Text and element pointing records:
========================================

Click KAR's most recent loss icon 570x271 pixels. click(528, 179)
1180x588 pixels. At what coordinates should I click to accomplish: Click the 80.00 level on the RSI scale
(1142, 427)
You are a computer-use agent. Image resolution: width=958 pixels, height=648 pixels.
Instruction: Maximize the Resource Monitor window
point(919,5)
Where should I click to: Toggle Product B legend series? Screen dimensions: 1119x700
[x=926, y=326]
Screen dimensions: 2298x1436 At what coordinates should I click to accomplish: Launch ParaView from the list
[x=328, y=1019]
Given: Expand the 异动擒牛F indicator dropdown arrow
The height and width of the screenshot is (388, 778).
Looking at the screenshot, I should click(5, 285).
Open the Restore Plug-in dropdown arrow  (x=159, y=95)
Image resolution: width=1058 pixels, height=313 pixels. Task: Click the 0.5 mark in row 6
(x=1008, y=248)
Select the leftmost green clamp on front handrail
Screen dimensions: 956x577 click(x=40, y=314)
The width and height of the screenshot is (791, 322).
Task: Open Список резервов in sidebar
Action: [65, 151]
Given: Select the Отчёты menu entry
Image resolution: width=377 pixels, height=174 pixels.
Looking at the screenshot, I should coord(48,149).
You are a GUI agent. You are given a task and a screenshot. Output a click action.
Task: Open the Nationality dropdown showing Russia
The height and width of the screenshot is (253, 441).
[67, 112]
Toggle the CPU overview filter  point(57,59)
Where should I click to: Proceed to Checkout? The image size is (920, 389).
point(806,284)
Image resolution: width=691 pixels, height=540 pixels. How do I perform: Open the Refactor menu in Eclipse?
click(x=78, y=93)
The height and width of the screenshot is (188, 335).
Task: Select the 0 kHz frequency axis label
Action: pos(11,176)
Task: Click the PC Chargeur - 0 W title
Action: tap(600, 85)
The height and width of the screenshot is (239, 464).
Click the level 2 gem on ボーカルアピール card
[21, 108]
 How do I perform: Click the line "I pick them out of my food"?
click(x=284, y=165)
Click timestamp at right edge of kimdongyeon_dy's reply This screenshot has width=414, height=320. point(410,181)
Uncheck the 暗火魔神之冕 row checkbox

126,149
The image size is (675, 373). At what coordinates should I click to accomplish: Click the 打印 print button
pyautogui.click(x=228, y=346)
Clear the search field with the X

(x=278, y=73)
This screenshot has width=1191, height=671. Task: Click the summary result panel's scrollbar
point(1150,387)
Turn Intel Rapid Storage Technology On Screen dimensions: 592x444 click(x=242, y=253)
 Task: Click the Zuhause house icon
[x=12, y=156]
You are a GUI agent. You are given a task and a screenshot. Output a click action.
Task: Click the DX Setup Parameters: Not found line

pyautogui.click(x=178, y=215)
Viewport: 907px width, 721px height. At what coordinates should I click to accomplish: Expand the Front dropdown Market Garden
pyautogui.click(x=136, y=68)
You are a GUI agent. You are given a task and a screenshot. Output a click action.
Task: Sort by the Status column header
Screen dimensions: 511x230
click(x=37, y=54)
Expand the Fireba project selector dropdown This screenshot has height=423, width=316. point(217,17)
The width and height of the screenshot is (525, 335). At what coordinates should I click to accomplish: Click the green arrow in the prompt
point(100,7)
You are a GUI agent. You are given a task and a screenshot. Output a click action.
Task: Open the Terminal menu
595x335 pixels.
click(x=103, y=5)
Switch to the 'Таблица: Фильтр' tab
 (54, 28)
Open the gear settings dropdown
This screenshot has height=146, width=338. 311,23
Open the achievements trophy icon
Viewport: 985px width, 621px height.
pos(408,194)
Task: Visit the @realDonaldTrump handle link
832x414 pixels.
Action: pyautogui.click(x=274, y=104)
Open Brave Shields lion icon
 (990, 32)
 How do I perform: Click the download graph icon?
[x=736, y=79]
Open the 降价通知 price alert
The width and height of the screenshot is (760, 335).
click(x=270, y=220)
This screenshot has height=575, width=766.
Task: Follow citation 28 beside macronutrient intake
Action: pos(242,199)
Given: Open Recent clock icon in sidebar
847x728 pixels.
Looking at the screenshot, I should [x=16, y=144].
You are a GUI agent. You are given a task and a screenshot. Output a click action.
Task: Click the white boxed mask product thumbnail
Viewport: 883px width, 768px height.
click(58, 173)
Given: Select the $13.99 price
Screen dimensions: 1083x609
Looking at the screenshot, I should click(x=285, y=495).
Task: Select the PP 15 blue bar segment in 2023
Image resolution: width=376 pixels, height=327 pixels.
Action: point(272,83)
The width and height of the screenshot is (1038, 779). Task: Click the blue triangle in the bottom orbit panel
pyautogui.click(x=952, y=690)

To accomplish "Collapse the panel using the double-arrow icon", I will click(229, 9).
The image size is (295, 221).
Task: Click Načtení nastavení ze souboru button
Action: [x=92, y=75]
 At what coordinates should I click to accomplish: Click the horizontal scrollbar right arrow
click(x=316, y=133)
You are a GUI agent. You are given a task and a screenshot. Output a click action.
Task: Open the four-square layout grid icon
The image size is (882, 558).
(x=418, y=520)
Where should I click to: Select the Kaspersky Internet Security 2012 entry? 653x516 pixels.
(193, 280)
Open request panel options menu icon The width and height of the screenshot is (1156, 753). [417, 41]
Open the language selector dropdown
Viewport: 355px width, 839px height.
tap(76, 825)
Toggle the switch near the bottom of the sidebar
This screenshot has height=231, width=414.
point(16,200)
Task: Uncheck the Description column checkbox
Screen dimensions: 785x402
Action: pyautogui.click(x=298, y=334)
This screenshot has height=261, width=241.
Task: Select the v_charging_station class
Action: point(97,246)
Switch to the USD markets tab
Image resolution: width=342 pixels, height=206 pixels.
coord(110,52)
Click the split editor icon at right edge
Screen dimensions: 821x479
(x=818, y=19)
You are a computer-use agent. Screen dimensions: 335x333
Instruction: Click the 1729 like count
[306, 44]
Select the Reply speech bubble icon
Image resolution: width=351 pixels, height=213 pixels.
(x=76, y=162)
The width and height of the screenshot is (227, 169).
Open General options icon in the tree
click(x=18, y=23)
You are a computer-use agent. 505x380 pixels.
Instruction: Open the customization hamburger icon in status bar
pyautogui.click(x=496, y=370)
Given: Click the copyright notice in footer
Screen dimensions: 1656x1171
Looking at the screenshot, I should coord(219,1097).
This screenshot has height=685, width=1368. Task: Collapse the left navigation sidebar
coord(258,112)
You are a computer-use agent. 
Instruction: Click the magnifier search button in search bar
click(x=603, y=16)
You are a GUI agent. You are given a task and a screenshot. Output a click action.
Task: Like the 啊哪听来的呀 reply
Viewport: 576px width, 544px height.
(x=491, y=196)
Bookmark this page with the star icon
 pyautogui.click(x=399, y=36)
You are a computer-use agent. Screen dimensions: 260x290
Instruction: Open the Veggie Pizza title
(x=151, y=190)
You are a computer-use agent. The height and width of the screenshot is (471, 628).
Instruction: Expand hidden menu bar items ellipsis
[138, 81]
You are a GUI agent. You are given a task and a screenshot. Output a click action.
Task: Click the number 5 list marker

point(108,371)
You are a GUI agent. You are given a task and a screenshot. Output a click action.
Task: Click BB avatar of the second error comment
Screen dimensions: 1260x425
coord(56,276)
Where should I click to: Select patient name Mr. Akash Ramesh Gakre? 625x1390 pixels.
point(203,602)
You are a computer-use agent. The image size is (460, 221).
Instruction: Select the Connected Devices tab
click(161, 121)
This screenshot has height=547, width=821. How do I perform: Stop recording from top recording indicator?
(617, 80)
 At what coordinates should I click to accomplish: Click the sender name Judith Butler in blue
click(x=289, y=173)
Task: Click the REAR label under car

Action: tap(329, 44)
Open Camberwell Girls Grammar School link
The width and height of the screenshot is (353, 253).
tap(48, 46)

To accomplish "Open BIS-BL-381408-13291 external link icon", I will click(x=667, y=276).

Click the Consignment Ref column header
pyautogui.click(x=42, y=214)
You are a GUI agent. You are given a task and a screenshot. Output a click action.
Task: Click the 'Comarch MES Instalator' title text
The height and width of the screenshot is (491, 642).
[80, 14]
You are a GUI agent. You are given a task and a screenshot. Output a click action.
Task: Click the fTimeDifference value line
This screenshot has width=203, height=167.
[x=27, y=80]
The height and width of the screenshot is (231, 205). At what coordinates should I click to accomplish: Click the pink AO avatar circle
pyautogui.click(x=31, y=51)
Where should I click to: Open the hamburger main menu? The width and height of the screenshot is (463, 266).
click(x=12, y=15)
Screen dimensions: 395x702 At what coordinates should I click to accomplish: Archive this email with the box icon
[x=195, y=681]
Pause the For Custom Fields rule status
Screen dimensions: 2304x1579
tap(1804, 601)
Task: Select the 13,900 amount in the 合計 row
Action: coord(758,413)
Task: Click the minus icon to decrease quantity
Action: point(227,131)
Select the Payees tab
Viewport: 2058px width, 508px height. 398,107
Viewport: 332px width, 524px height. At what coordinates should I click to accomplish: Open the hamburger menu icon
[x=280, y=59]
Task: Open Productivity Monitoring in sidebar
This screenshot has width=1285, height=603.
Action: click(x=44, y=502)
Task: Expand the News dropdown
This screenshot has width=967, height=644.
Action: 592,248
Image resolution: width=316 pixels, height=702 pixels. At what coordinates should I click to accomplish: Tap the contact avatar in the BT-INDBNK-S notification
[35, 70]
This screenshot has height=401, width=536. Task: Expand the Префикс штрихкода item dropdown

========================================

YOUR TASK — Present the data from its first line through the line containing "Looking at the screenshot, I should click(5, 285)." as a Markdown table with two columns, Row and Line, giving each line a row number and skipping blank lines.

ANSWER TO THIS PROBLEM —
| Row | Line |
|---|---|
| 1 | Click KAR's most recent loss icon 570x271 pixels. click(528, 179) |
| 2 | 1180x588 pixels. At what coordinates should I click to accomplish: Click the 80.00 level on the RSI scale |
| 3 | (1142, 427) |
| 4 | You are a computer-use agent. Image resolution: width=958 pixels, height=648 pixels. |
| 5 | Instruction: Maximize the Resource Monitor window |
| 6 | point(919,5) |
| 7 | Where should I click to: Toggle Product B legend series? Screen dimensions: 1119x700 |
| 8 | [x=926, y=326] |
| 9 | Screen dimensions: 2298x1436 At what coordinates should I click to accomplish: Launch ParaView from the list |
| 10 | [x=328, y=1019] |
| 11 | Given: Expand the 异动擒牛F indicator dropdown arrow |
| 12 | The height and width of the screenshot is (388, 778). |
| 13 | Looking at the screenshot, I should click(5, 285). |